- [OBJECTIVE]
Format every line of the rows below as a JSON list of strings, with one string per line. Leave out blank lines.

- [Items from a dataset]

================================

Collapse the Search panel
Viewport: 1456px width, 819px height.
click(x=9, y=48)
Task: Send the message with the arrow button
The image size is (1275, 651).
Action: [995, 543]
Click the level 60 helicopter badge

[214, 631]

================================

- [ANSWER FOR THIS EXERCISE]
[
  "Collapse the Search panel",
  "Viewport: 1456px width, 819px height.",
  "click(x=9, y=48)",
  "Task: Send the message with the arrow button",
  "The image size is (1275, 651).",
  "Action: [995, 543]",
  "Click the level 60 helicopter badge",
  "[214, 631]"
]